Crusader Staff Report
Black leaders are searching to back a political candidate after Mayor Rahm Emanuel on Tuesday, September 4, announced he will not seek re-election. His decison ends a once promising political career that was eventually dogged by community distrust after a series of scandals rocked City Hall and for three years prompted numerous calls for him to resign.
Fresh from the long Labor Day weekend, Emanuel finally did that on Tuesday, at a hastily arranged press conference where he announced that he would not seek a third term as mayor. Chicago’s Black electorate propelled him to two terms in office, but that support eroded after allegations that Emanuel campaigned in the Black community while suppressing a video of Officer Jason Van Dyke shooting 17-year old Laquan McDonald 16 times.
Facing what was viewed as an uphill battle, Emanuel called it quits and backed down from a fight that sources say he knew he couldn’t win.
While Rahm gave up, Van Dyke continues his fight at the Leighton Criminal Courthouse, where his murder trial got underway beginning with jury selection one day after the mayor’s stunning announcement.
Van Dyke remains the last figure standing from a scandal that claimed the careers of former Chicago Police Superintendent Garry McCarthy, Cook County State’s Attorney Anita Alvarez, and now Emanuel, an embattled politician who for nearly three years rode out a storm of criticism and calls for his resignation before the waves grew too much for him to go on.
The sex abuse scandal at Chicago Public Schools, and the shakeup at the Chicago Department of Water Management from allegations of racial discrimination were problems that ate away at trust in Rahm’s leadership, but the biggest blow was ongoing allegations and lawsuits of police misconduct with the Laquan McDonald case being Rahm’s albatross.
There are also questions about the future of some of the city’s Black aldermen, many of whom forged tight allegiances with Emanuel and have remained silent since the McDonald scandal.
Rahm never officially announced his candidacy for mayor, but he built a campaign war chest totaling more than $10 million that put him far ahead of those seeking to unseat him. Reports say Emanuel did not have enough energy to wage a tough campaign for a third term even though his aides were confident that he would win again. A press release with responses from former President Barack Obama and other leaders that was released to the media on Tuesday hinted that the mayor had time to plan his exit days before his announcement on Tuesday. With a large campaign war chest, Emanuel has not stated his future political ambitions.
With his decision to leave City Hall, Emanuel has dominated headlines, newscast and radio airwaves. With Emanuel out of the race, all eyes are on the surprised seven Black candidates who are among 12 contenders running in the mayoral elections on February 26, 2019.

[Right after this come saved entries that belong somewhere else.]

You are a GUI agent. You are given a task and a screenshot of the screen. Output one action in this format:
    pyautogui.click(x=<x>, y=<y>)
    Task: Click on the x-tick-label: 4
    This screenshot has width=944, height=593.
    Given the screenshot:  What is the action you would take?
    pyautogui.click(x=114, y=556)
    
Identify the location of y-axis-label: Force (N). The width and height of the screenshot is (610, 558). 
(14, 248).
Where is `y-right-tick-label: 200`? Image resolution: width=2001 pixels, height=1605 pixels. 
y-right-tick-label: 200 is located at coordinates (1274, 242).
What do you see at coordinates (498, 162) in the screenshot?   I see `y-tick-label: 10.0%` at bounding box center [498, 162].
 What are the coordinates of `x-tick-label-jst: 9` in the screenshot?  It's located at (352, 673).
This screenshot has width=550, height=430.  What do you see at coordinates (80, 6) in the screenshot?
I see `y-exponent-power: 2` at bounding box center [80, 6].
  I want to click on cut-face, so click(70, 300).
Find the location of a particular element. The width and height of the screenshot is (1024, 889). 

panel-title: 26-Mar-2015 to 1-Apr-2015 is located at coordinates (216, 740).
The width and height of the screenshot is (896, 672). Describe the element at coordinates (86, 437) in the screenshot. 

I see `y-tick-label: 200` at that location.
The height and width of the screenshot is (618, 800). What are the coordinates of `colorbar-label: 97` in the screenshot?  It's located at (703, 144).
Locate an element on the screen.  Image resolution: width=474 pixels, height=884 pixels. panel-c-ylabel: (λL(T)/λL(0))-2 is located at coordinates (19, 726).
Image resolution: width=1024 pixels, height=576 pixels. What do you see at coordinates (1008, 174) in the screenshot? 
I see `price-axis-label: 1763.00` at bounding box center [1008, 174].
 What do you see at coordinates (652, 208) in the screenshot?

“Today, the time has come to make another tough choice. As much as I love this job and will always love this city and its residents, I have decided not to seek re-election.
“This has been the job of a lifetime, but it is not a job for a lifetime. You hire us to get things done – and pass the torch when we’ve done our best to do what you hired us to do.
“I have approached public service the only way I know how for the last 23 years—giving 100 percent, 24 hours a day, seven days a week—for President Clinton, in Congress and in its leadership, as President Obama’s Chief of Staff and finally as your Mayor. For the last seven and a half years I’ve given my all every day and left everything on the field. This commitment has required significant sacrifice all around. Now, with our three kids in college, Amy and I have decided it is time for us to write a new chapter together.
At a press conference at the Rainbow PUSH headquarters, a coalition of Black, white and Latino community leaders stood with Reverend Jesse Jackson as he announced plans to build a coalition that would back one mayoral candidate in a way similar to the one that elected Harold Washington as Chicago’s first Black mayor.
Jackson said that plan will begin immediately and will vet all current candidates and those who have not yet announced plans to run for mayor. Jackson did not say whether the coalition plans to support a Black candidate for mayor, but he did say it was time for new leadership in Chicago.
“The political landscape in Chicago radically changed today,” Jackson said. “While we applaud his contributions to Chicago-pre K for all, a vibrant and beautiful downtown-perhaps now, with a fresh start, the city’s unmet needs and unfinished business can be addressed. The unfinished business of violence, the closing of 50 public schools, the shuttering of mental health clinics and even job and contract distribution.”